* **REQUIRED ACTION**:
Note each line in the data holding the string "agent" and report it.

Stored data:
------------------------

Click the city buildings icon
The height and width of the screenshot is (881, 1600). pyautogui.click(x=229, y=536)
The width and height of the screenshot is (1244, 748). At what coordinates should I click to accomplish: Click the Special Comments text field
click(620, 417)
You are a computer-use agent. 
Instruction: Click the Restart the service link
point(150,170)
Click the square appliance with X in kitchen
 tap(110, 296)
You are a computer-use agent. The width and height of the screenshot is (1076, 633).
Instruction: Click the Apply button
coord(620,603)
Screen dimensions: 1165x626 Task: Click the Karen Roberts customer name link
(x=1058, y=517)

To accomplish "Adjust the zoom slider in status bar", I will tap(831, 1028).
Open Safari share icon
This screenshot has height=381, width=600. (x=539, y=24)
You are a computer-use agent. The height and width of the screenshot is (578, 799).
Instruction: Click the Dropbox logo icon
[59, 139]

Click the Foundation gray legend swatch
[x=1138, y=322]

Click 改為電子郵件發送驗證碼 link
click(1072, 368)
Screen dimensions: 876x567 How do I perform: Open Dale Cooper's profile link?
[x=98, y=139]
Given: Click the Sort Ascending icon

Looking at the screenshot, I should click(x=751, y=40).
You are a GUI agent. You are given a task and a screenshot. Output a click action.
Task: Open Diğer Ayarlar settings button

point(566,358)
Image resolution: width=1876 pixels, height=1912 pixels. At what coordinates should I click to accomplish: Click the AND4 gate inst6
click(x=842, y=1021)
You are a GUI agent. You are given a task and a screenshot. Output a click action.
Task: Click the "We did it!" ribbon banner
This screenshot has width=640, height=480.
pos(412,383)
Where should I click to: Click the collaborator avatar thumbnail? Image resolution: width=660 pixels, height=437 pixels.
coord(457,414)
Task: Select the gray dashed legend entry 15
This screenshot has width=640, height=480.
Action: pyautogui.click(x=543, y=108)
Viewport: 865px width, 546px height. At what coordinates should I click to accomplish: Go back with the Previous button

------------------------

* **EXERCISE RESULT**:
You are a computer-use agent. 
You are a computer-use agent. The width and height of the screenshot is (1076, 633).
You are a computer-use agent. The height and width of the screenshot is (578, 799).
You are a GUI agent. You are given a task and a screenshot. Output a click action.
You are a GUI agent. You are given a task and a screenshot. Output a click action.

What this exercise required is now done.